-- TASK --
Within the records, find every line that includes the word "agent" and copy it.

-- Data entries --
┏━━
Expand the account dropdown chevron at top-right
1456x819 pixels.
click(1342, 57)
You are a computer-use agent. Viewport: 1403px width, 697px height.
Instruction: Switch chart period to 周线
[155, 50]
┗━━
┏━━
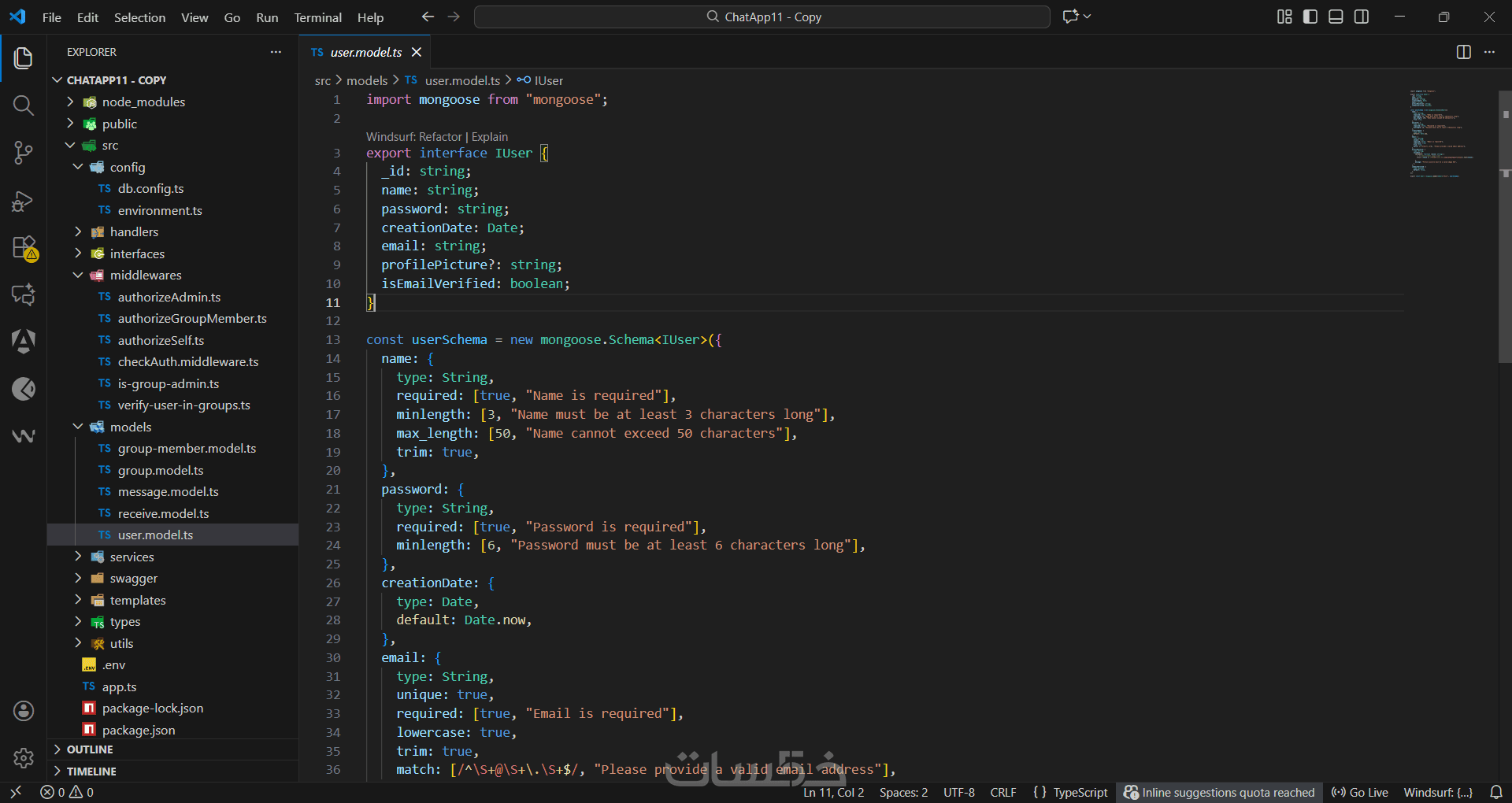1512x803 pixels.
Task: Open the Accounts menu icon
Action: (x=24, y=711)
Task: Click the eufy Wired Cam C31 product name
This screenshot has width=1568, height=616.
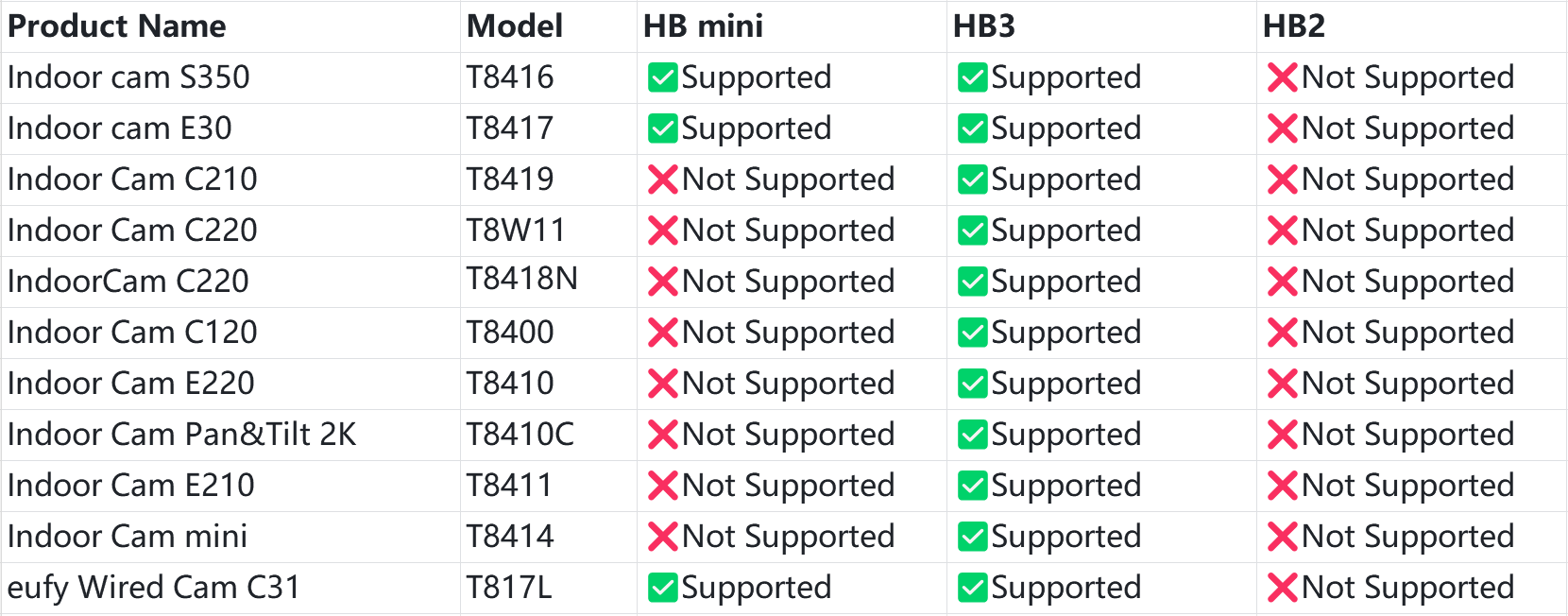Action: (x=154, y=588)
┗━━
┏━━
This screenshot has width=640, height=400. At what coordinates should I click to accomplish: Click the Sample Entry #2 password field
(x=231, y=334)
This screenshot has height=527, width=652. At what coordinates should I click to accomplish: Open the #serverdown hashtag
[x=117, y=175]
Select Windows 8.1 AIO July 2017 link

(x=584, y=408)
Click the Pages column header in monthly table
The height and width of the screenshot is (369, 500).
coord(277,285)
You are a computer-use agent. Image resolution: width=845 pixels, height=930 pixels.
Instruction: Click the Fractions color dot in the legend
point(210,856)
┗━━
-- TASK ANSWER --
You are a computer-use agent. Viewport: 1403px width, 697px height.
You are a computer-use agent. Image resolution: width=845 pixels, height=930 pixels.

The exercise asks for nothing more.